• Tâche à réaliser: Donnez sous forme de liste JSON de chaînes, à raison d'une chaîne par ligne et sans les lignes vides, le passage qui va de la ligne contenant « Open chart settings gear » jusqu'à la fin des lignes ci-dessous, bornes comprises. Laissez les images de côté dans la réponse.

• Lignes:

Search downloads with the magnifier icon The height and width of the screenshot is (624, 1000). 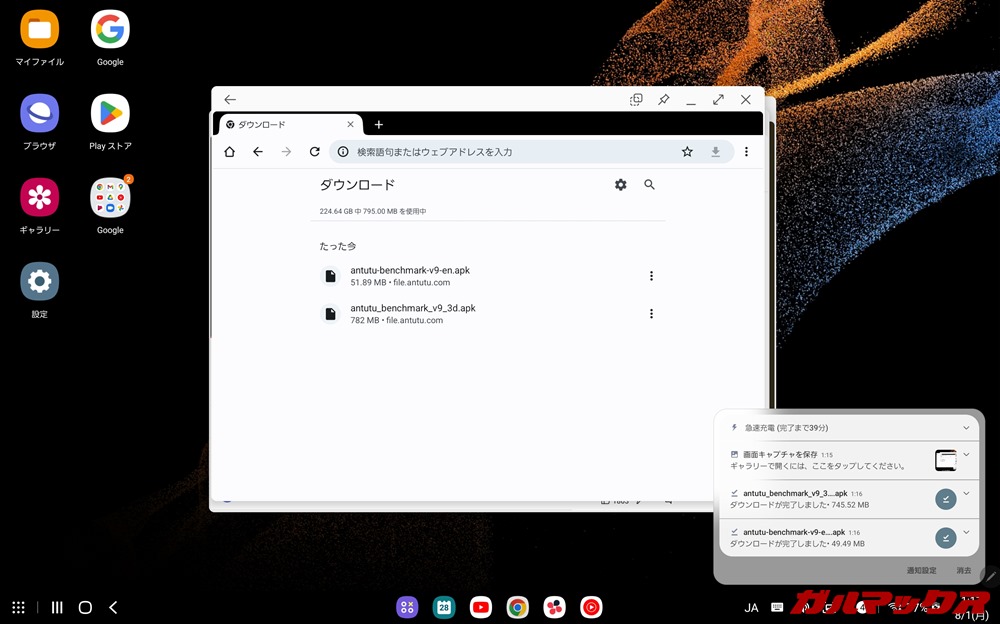[x=649, y=185]
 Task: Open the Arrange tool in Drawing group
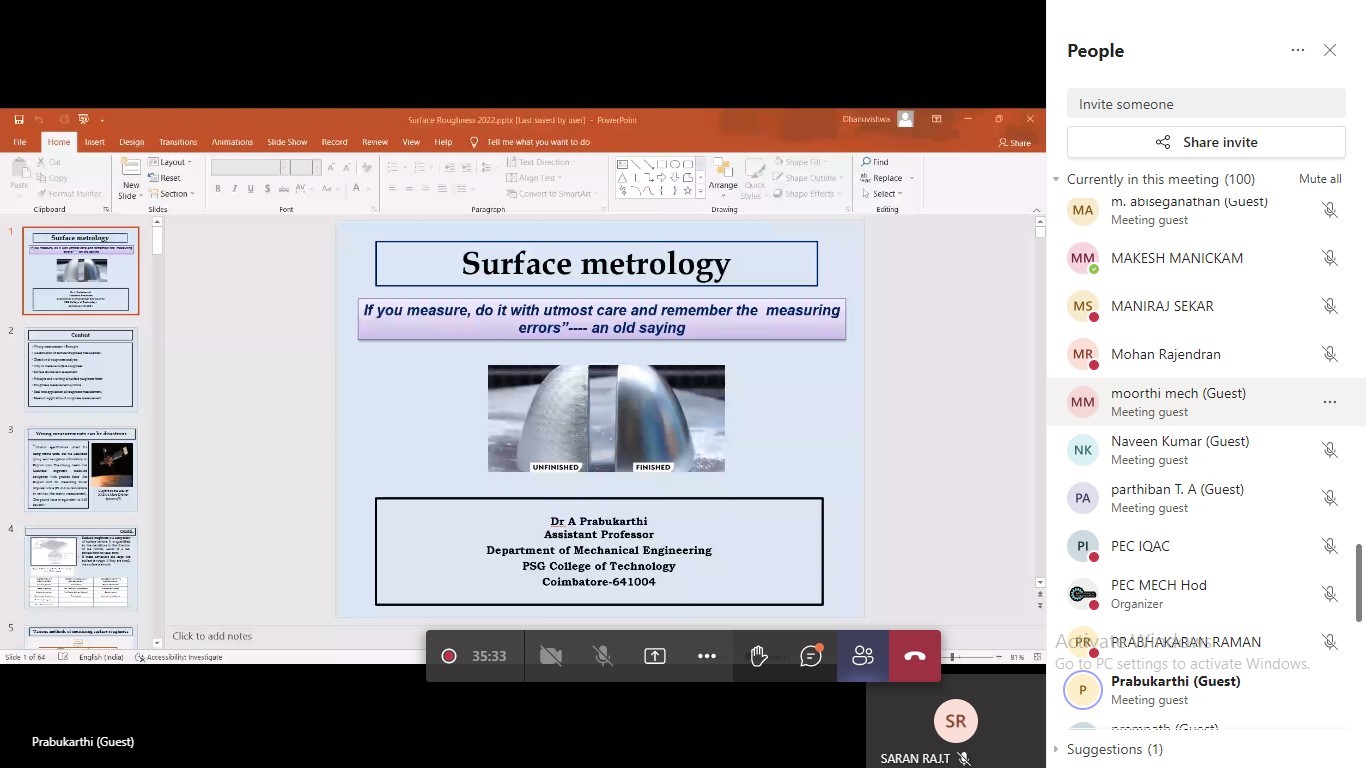[723, 180]
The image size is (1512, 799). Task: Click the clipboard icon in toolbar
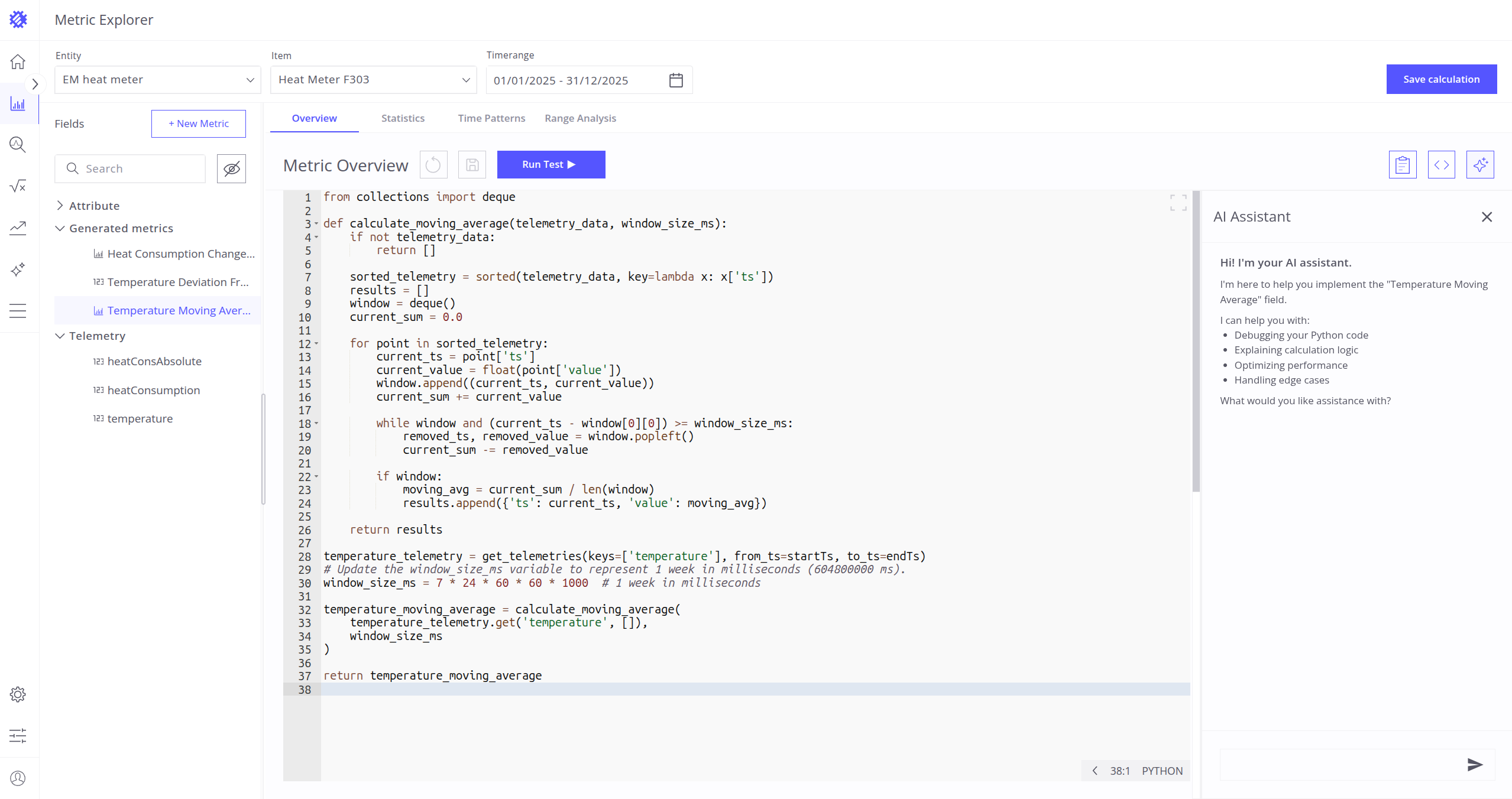pos(1402,165)
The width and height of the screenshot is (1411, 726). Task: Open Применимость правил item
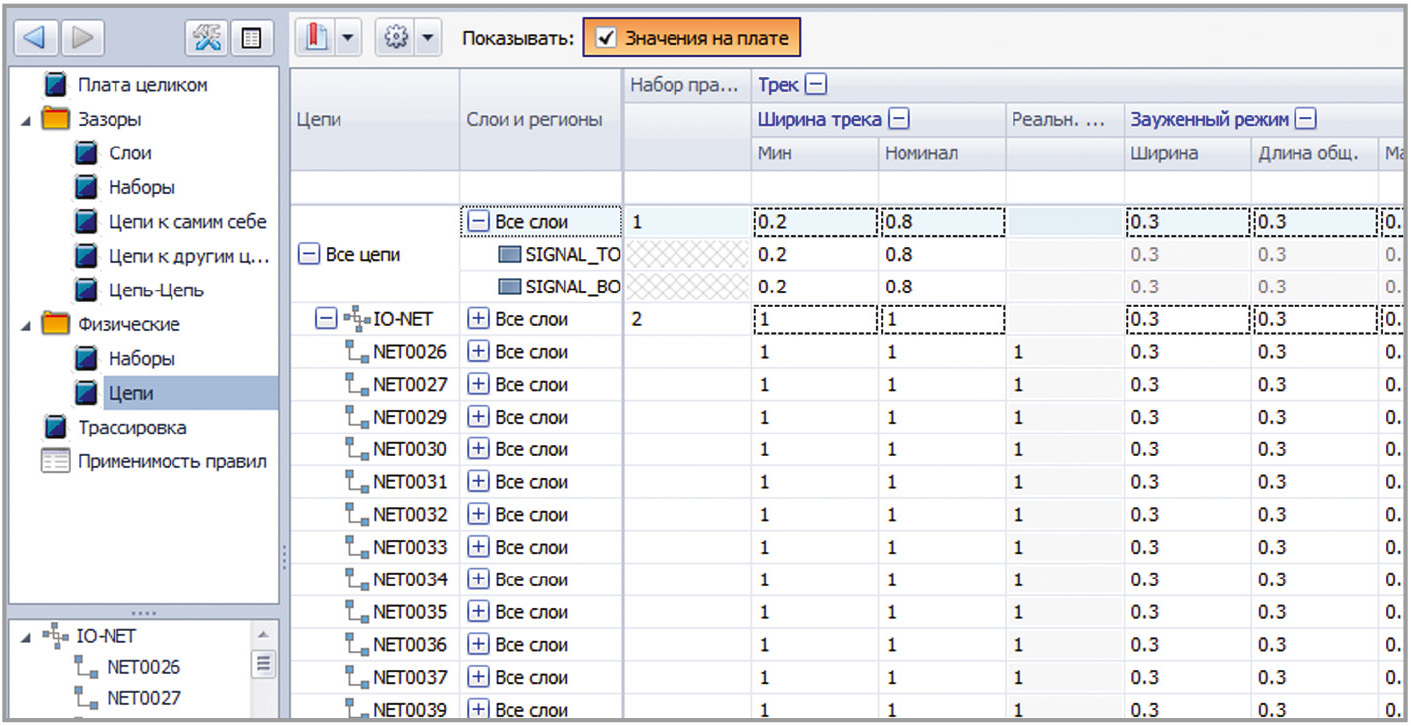(x=172, y=461)
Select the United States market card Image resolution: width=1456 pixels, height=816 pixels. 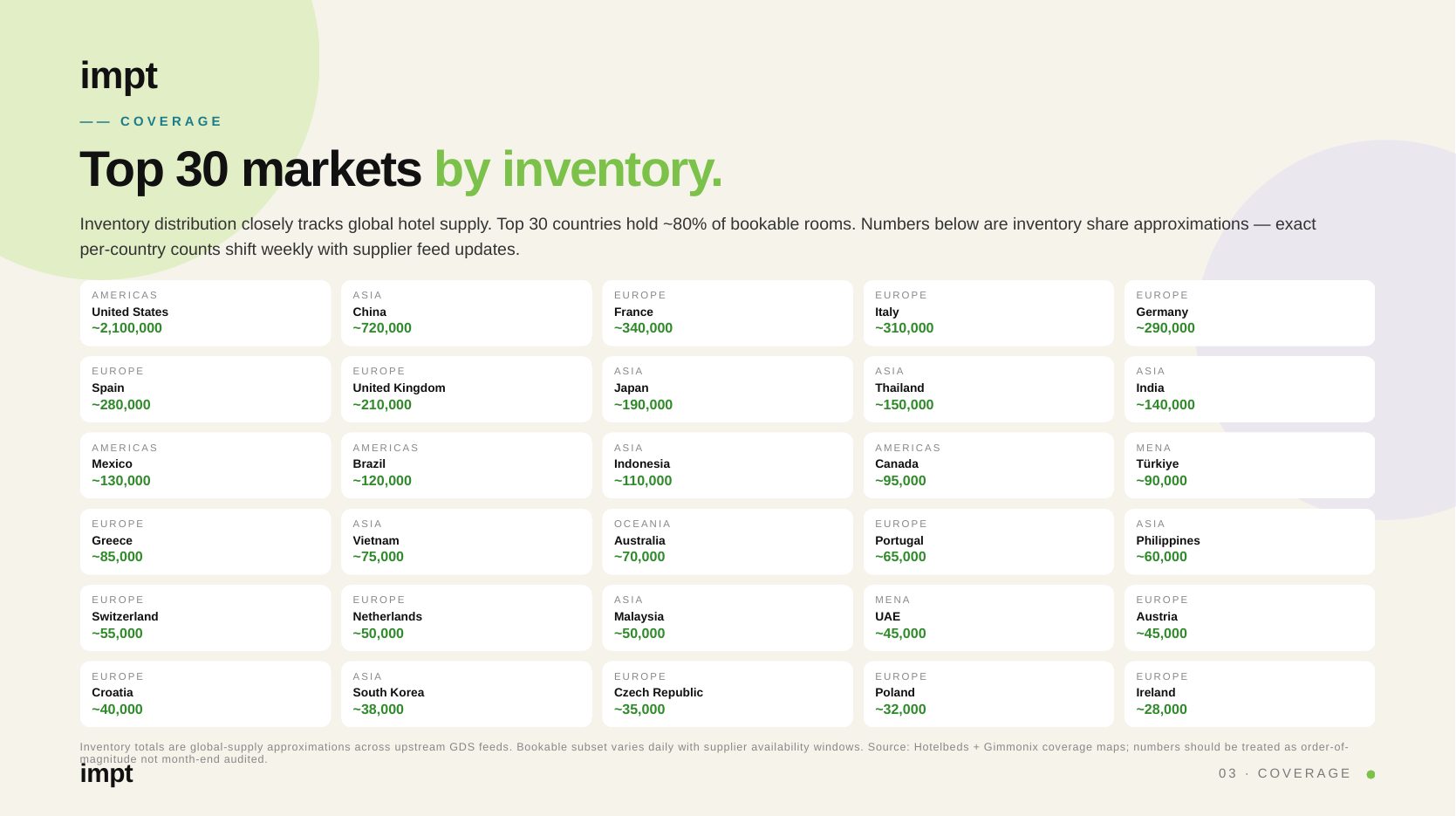tap(205, 312)
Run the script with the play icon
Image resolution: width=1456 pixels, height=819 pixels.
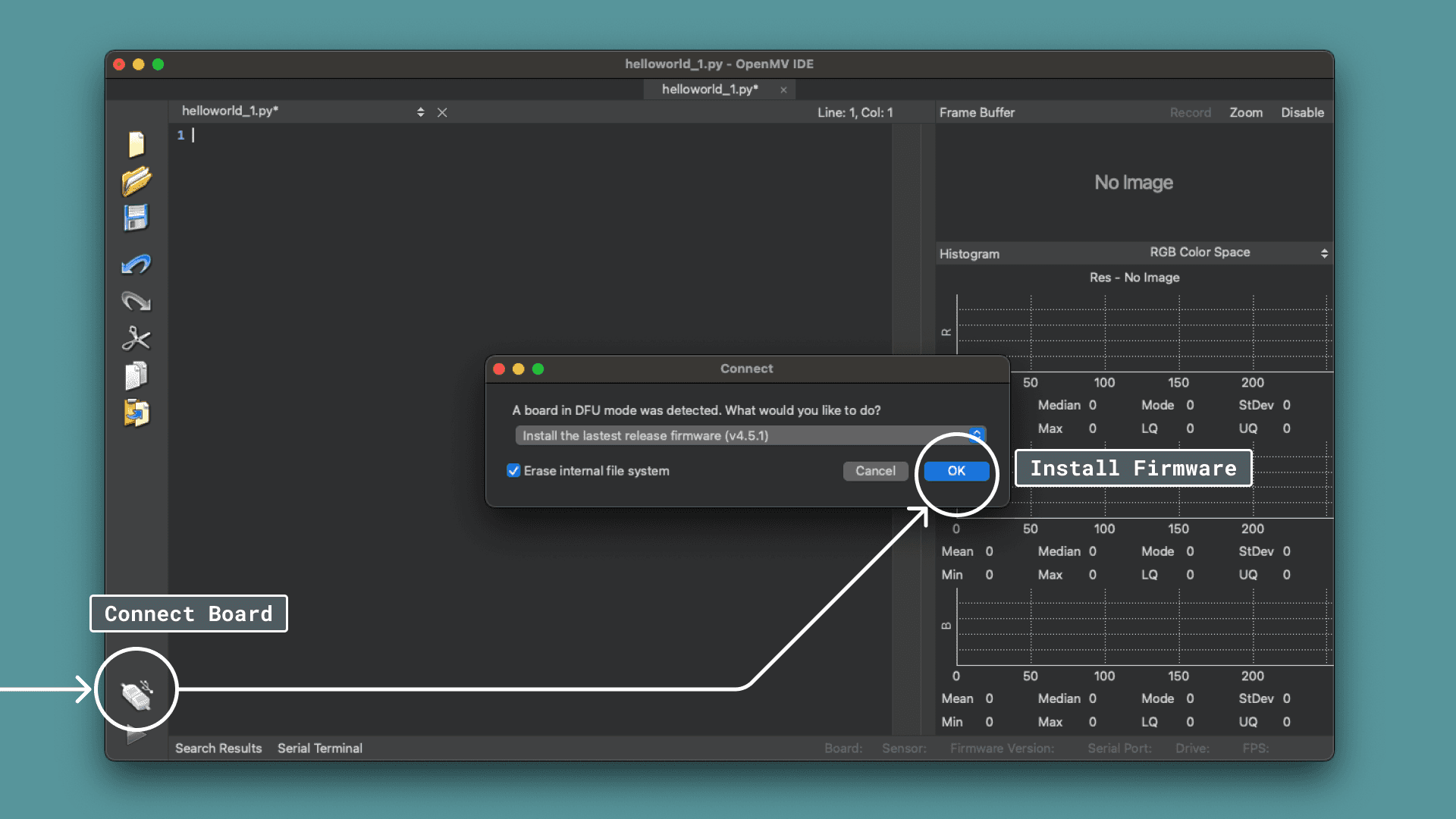coord(136,736)
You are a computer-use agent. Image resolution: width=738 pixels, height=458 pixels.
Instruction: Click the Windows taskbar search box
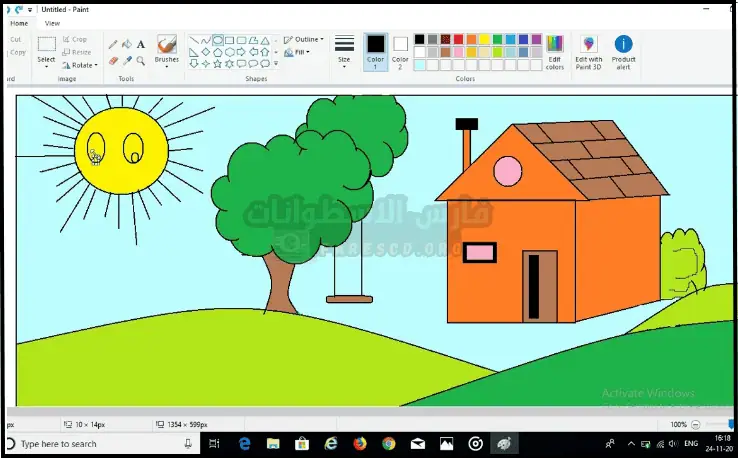[x=100, y=443]
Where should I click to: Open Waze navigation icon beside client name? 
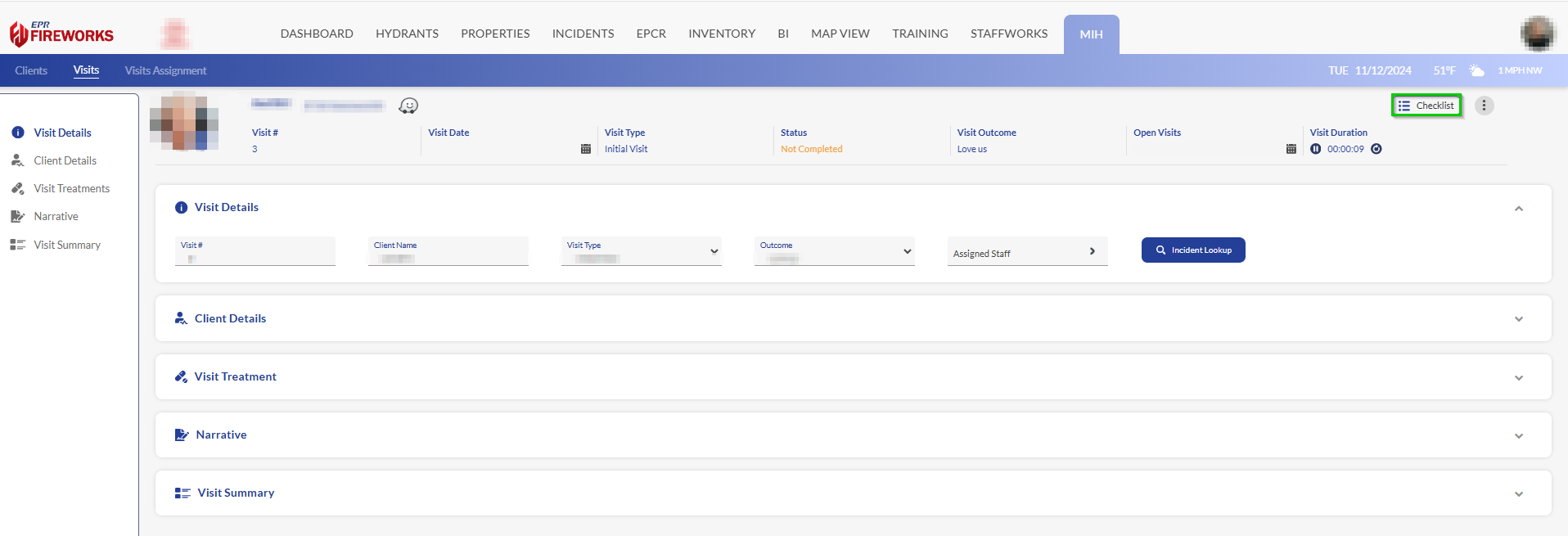pyautogui.click(x=408, y=106)
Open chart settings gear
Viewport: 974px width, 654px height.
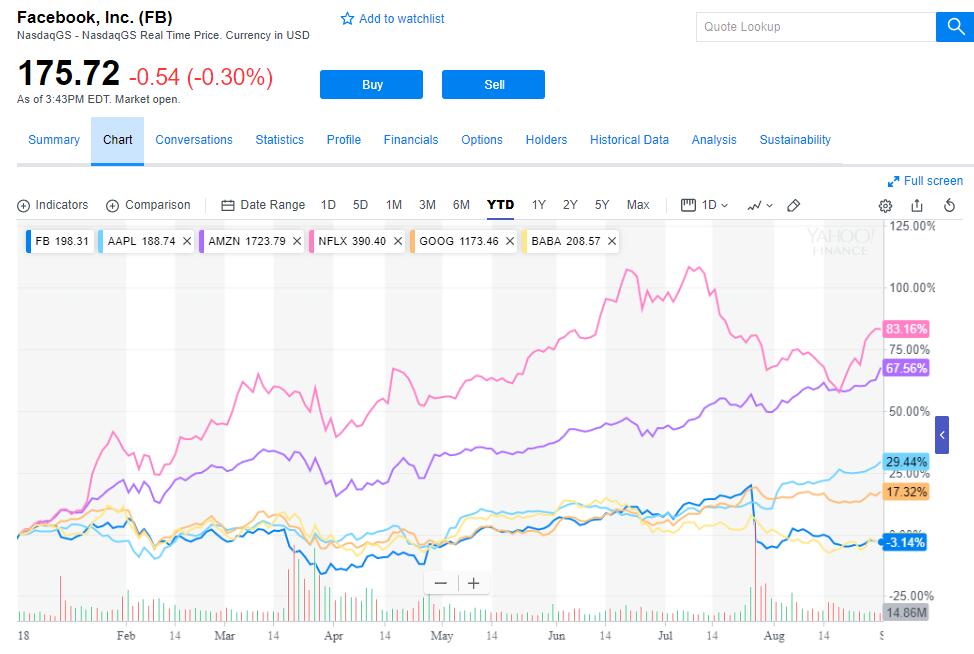tap(885, 206)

• Résultat:
[
  "Open chart settings gear",
  "Viewport: 974px width, 654px height.",
  "tap(885, 206)"
]